Will the minimum-wage issue drive Democrats to the polls next November? Some Democrats certainly hope so, as indicated by this Wall Street Journal story on President Obama's travel to Michigan to emphasize the issue in an event with Senate candidate Rep. Gary Peters. Democratic strategists note, accurately, that large majorities favor raising the minimum wage, from whatever it is to whatever it is proposed to be. And large majorities of Democrats and majorities almost as large of Independents say they would be more likely to vote for a candidate who supports raising the minimum wage.
But how many people are really moved by the issue? The vast majority of people earning the minimum wage at any given time are not heads of households, but rather second or third or fourth earners — often teenagers working part-time. For them, an increase in the minimum wage would be welcome (unless it caused their employer to end their job) but not of life-altering significance. And of course, many minimum wage earners are only marginal voters, because they are young and transient, because they have few community ties or obligations — there are any number of reasons. And one suspects it's an issue of limited salience for those in households where no one earns anything like the minimum wage.
All of which suggests that while raising the minimum wage has widespread support, it generates little intensity. Nor is it likely to overshadow issues which are more important to voters because they are related to big events (war, the sluggish macroeconomy) or connected with deep beliefs (on cultural and religious issues).
Evidence for this view comes when you look at the dateline of the Wall Street Journal story: Ann Arbor, Mich. Ann Arbor, of course, is a university town, full of affluent professionals as well as students and graduate school hangers-on. You’ll see lots of t-shirts as the weather warms up, but you won’t see much in the way of an industrial proletariat. Indeed, Ann Arbor is a prime example of how the blue-collar working class has been replaced as a prime Democratic party constituency by affluent gentry liberals. Ann Arbor is currently represented in the House of Representatives by America’s longest-serving-ever member of Congress, John Dingell. When he was first elected in December 1955, his district was entirely within the city of Detroit and included a heavily Polish working class area. After a 1964 redistricting, the focus of Dingell’s district moved west, into Dearborn, headquarters of the Ford Motor Company and its giant River Rouge plant, then the largest auto plant in the world. Dingell’s current district still includes part of Dearborn, but its biggest Democratic margins now come out of Ann Arbor. Voters there gave Dingell a big margin when he encountered a spirited Republican challenge in 2010 and, now that he has announced he is not running for reelection this year, it looks like Ann Arbor will produce a big majority for his politically able wife, Debbie Dingell.

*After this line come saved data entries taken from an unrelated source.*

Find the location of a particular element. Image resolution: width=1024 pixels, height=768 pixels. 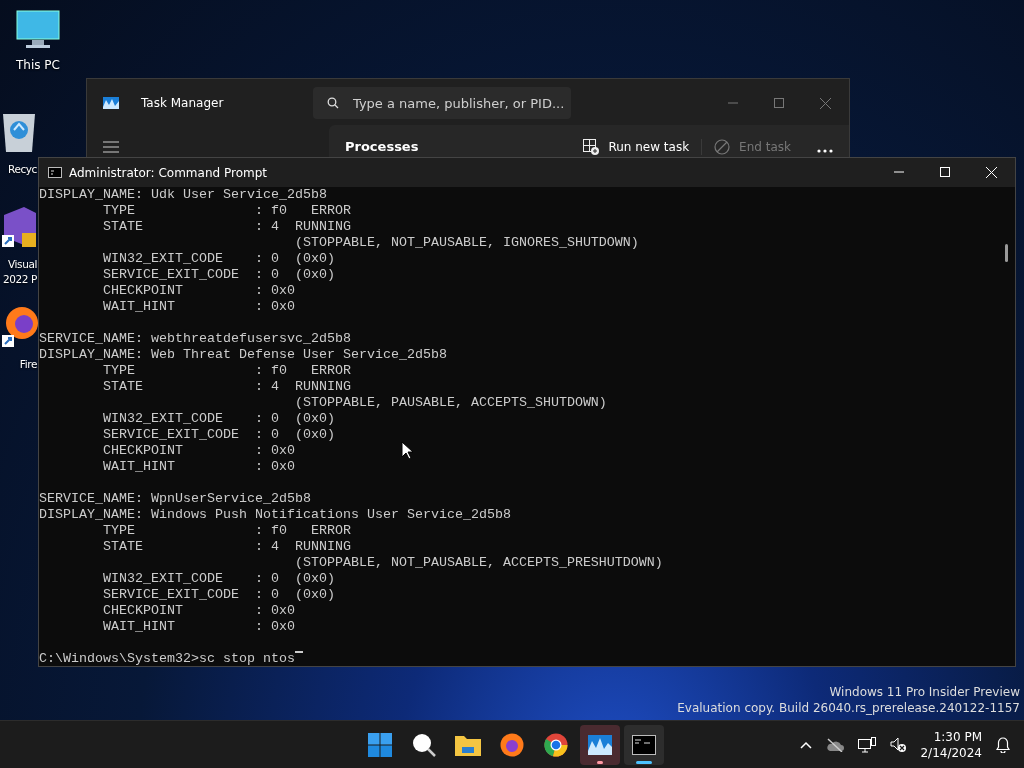

clock-time: 1:30 PM is located at coordinates (958, 736).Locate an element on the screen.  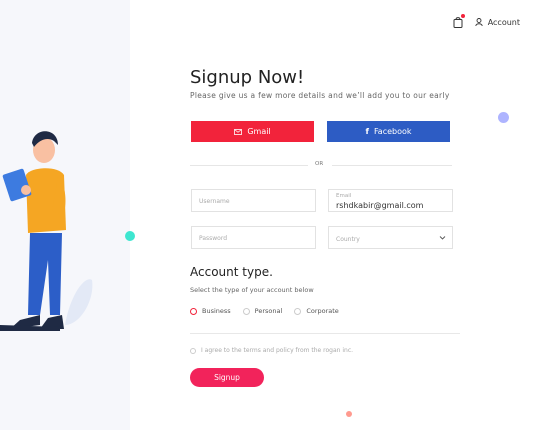
radio-business: Business is located at coordinates (210, 311).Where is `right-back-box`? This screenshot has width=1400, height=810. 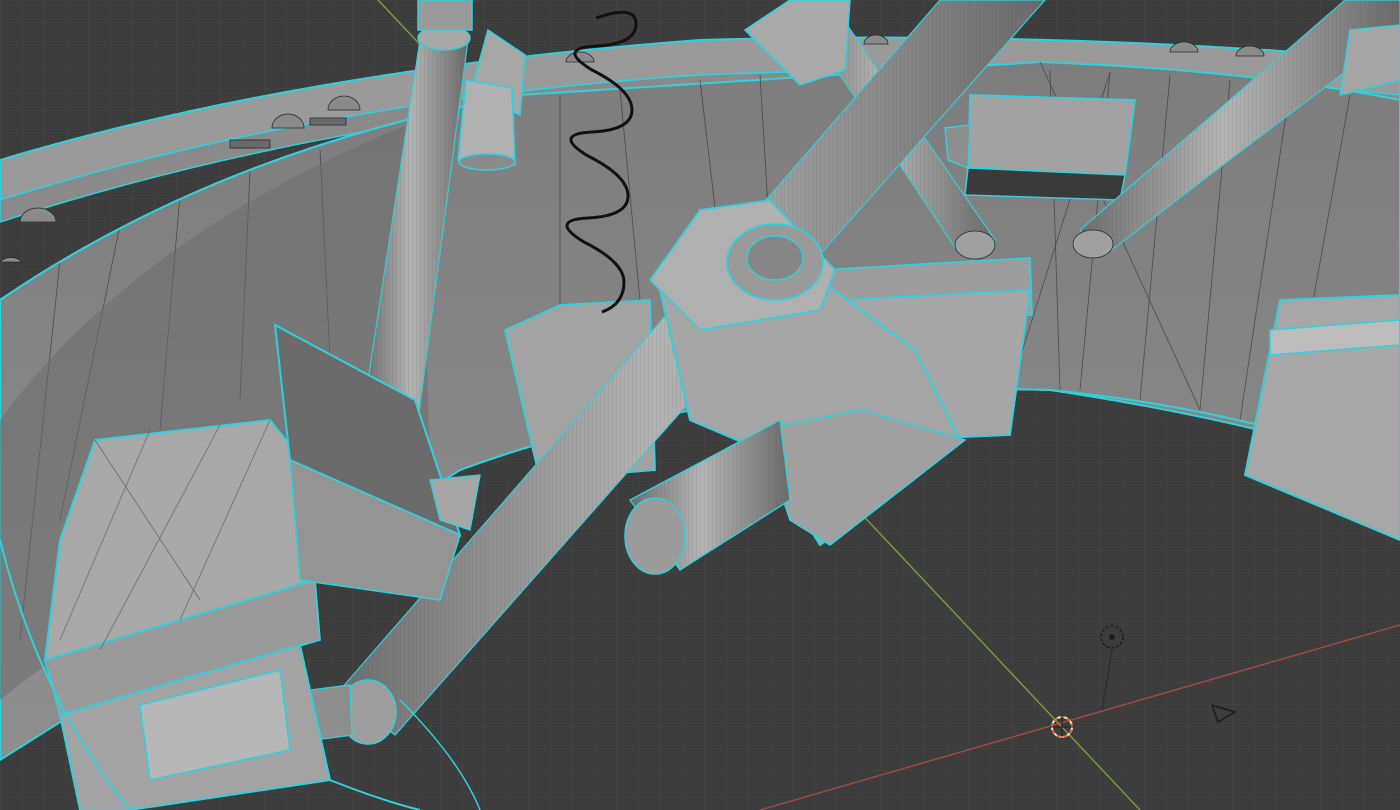 right-back-box is located at coordinates (1040, 148).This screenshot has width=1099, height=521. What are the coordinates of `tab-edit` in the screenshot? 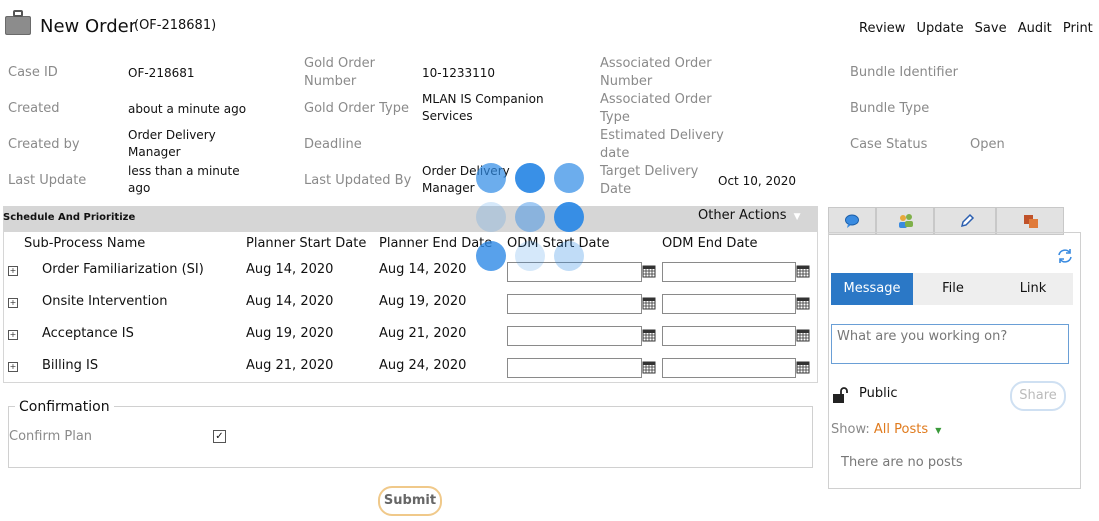 It's located at (965, 221).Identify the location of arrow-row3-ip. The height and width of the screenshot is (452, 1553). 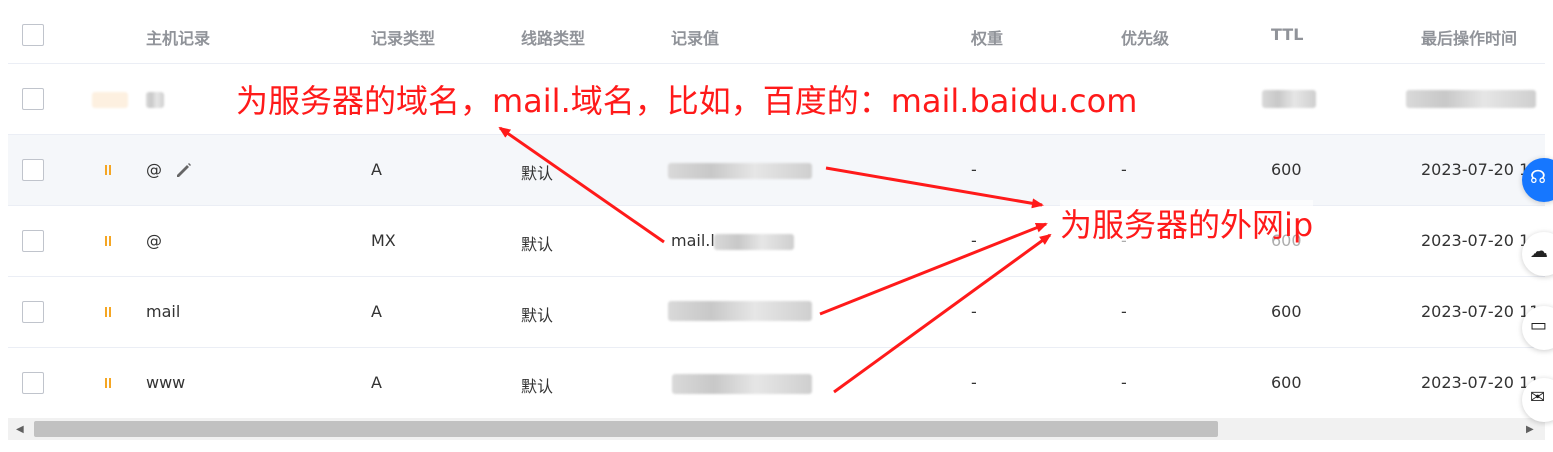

My sense is that Democrats are emphasizing the minimum wage issue not because there’s a big proletarian or private sector union constituency for it, but because it polls better than just about any other issue they can think of. And I think my thesis is supported by the fact that the site they chose for a presidential event on the issue was not some blue collar community but a university town like Ann Arbor, the real heartland of at least a very large part of the Democratic Party today.